Jane Meyer wins "landmark" gender discrimination suit against University of Iowa athletics

AP

On Thursday, an Iowa jury awarded former University of Iowa senior associate athletic director Jane Meyer $1.43 million in a "landmark" victory on gender and sexual orientation discrimination.

According to the Des Moines Register, Meyer was the highest-ranking woman in Iowa's athletic department until 2014, when she said athletic director Gary Barta effectively edged her out of the position. According to the Register, Barta began sidelining Meyer when he was hired in 2006, gradually taking away some of her responsibilities and, in 2013, creating a "deputy" position that cannibalized much of her key duties. Nonetheless, Barta told Meyer she wasn't qualified for the post, offered the job to a man and gave him a salary that was $70,000 higher than Meyer's. 

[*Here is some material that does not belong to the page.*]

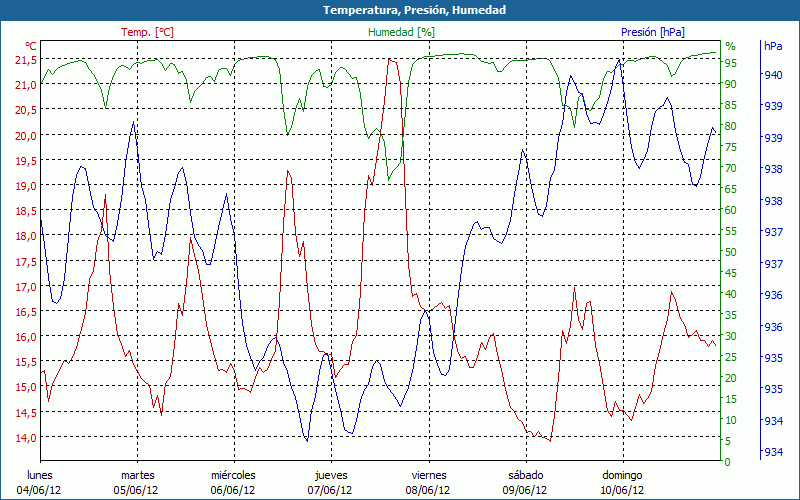Select the red 'Temp. [°C]' legend label

[147, 32]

At the same time, Barta fired Meyer's partner — Iowa field hockey coach Tracey Griesbaum — over an alleged "pattern of reports of abusive behavior toward her athletes." The university investigated but found no evidence of misconduct on Griesbaum's part. Meyer, who protested against the decision during a staff meeting, later made a comprehensive list of the sexist, gender-based discrimination she'd both seen and experienced in University of Iowa athletics. The next day, she found herself assigned to a different department at Barta's bidding. 

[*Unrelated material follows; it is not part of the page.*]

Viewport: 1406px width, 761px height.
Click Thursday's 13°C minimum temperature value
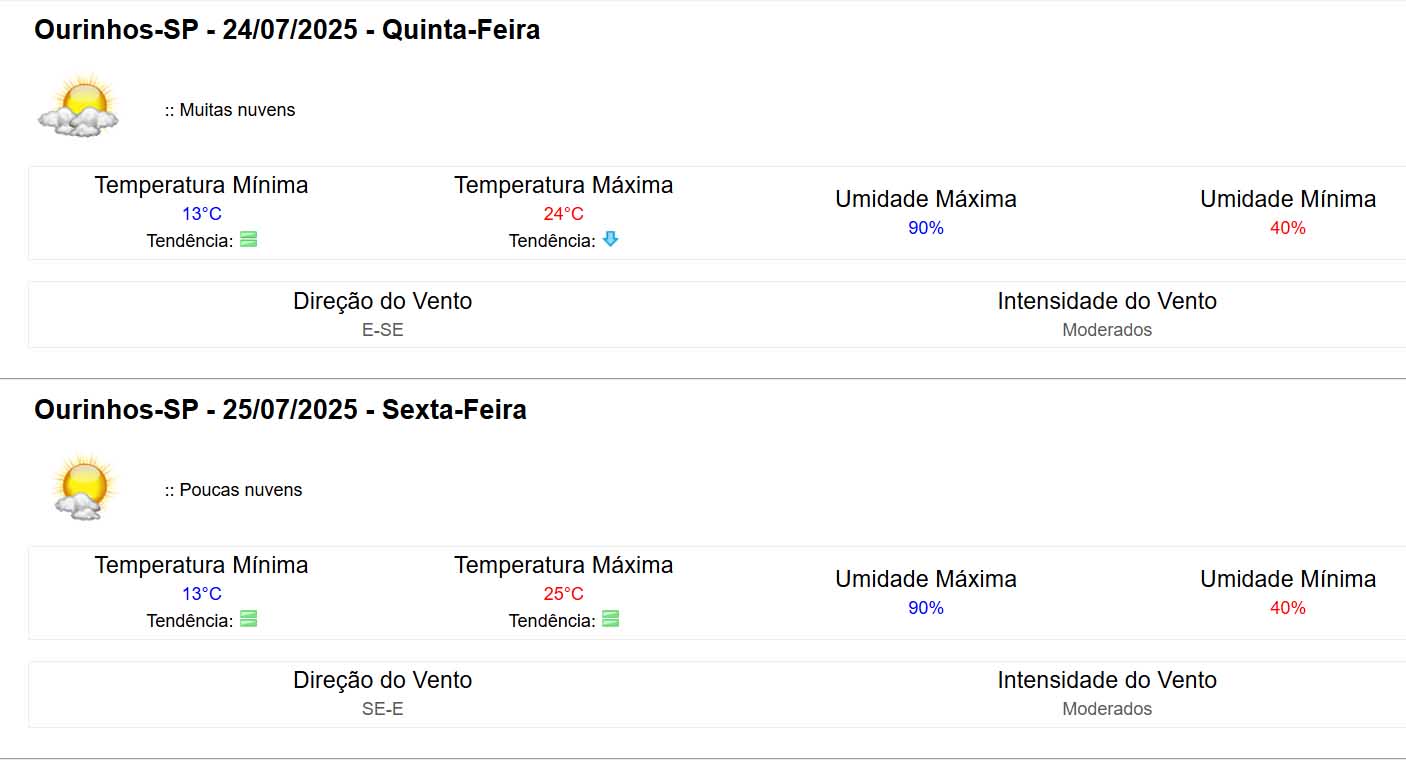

Attorney Jill Zwagerman (left) and Jane Meyer speak at a post-verdict press conference. Source: Charlie Neibergall/AP
Attorney Jill Zwagerman (left) and Jane Meyer speak at a post-verdict press conference.  Charlie Neibergall/AP

An eight-person jury composed of five women and three men awarded Meyer $374,000 in back pay, $444,000 for past emotional distress and a further $612,000 for future emotional distress, the Register reported. Meyer's lawyers also plan to ask the judge for an additional $2 million to cover legal fees and triple the amount of her back pay — the latter of which is permitted under Iowa law because "jurors found the university's actions were willful."

Following the verdict, Meyer maintained that her case was ultimately "very pro-Iowa." 

"My family are Iowa fans," she said, according to the Register. "This is about trying to make that university better. It's a matter of standing up to say, 'This is bigger, and we need the university to be better.'"

Meyer is right: Gender discrimination runs rampant in college athletics. Men greatly outnumber women in coaching positions, according to Excelle Sports, and are usually paid far better. As Forbes reported  in 2014, Duke University men's basketball coach Mike Krzyzewski makes roughly $9.2 million more per year than women's basketball coach Joanne McCallie, who earns around $729,991 annually. 

According to the New York Times, coaches for Division I men's teams between 2003 and 2010 enjoyed an average 67% salary increase, while coaches for Division I women's teams averaged raises of just 16%. That meant an average salary of roughly $267,000 for men compared to $98,000 for women. 

On top of Meyer's suit, the university will be required to address Griesbaum's grievances. ThinkProgress reported Griesbaum's field hockey players brought a Title IX suit against the school, while her own wrongful termination case goes to court on June 5.